Under the local independence assumption, it suffices to model data from one task. Specifically, we propose a model to describe how the conditional density functions and the ground intensity function depend on the two latent traits. Figure 5 provides the path diagram for the proposed within-task model. In this model, the next action, as modeled by the conditional density function, depends only on the problem-solving competency trait and the event history. It does not directly depend on the action speed trait. In addition, the time stamp of the next action, as modeled by the ground intensity function, depends only on the action speed factor and the event history. It does not directly depend on the competency trait. The specifications of the submodel for actions and that for time stamps are described below, respectively.

Fig. 5
figure 5

Path diagram for the proposed within-task model for each task k, where \(\theta \) and \(\tau \) are the problem-solving competency trait and action speed trait, respectively

Conditional Density Functions A conditional density function describes the conditional probability of a student choosing state j given that he/she will take an action in the next moment. It can be viewed as a discrete choice model. Consider the conditional density function for event type j of task k at time t. We adopt a multinomial logit model, taking the form

$$\begin{aligned} f_k(j \vert t, \mathcal F_{kt}, \theta , \beta _k) = \frac{\exp ((\beta _k + \theta ) V_{kj}(\mathcal F_{kt}) )}{\sum _{i\in S_{k}(\mathcal F_{kt})}\exp ((\beta _k + \theta ) V_{ki}(\mathcal F_{kt}))}, ~\text{ for }~ j \in S_{k}(\mathcal F_{kt}), \end{aligned}$$
(1)

where \(\beta _k\) is a task-specific easiness parameter and the rest of the notations are introduced previously in Table 2. This choice model takes the form of a Boltzmann machine, which is similar to the within-task choice model in LaMar (2018). It is a divide-by-total type model that is commonly used in the item response theory (IRT) literature (e.g., Thissen & Steinberg, 1986).

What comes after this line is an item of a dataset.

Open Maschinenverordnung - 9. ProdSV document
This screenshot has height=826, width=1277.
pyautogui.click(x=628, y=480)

By the definition of \(V_{kj}(\mathcal F_{kt})\) and given \(\beta _k\), the larger the value of \(\theta \), the more likely the effective actions will be taken. In particular, when \(\theta = \infty \), \(f_k(j \vert t, \mathcal F_{kt}, \theta , \beta _k) = 0\), for all j such that \( V_{kj}(\mathcal F_{kt}) \ne \max \{V_{ki}(\mathcal F_{kt}): i \in S_{k}(\mathcal F_{kt})\}\). That is, the most effective actions will be chosen with probability one. Similarly, when \(\theta = -\infty \), \(f_k(j \vert t, \mathcal F_{kt}, \theta , \beta _k) = 0\), for all j such that \(V_{kj}(\mathcal F_{kt}) \ne \min \{V_{ki}(\mathcal F_{kt}): i \in S_{k}(\mathcal F_{kt})\}\), i.e., the most ineffective actions will always be taken. Moreover, when \(\beta _k + \theta = 0\), \(f_k(j \vert t, \mathcal F_{kt}, \theta , \beta _k) = {1}/{\vert S_{k}(\mathcal F_{kt}) \vert }\), for all \(j \in S_{k}(\mathcal F_{kt})\). In that case, the student performs in a purely random manner. We emphasize that \(V_{kj}(\mathcal F_{kt})\) is a given effectiveness measure of the event type that depends on the problem-solving history. That is, whether an action is effective or not at a given time point depends on the actions that have been taken previously. See Sect. 2.1 for an example.

In this action choice submodel (1), parameter \(\beta _k\) reflects the overall easiness of the task. Controlling for the value of \(\theta \), tasks with a larger value of \(\beta _k\) tend to be easier, as the effective actions are more likely to be chosen.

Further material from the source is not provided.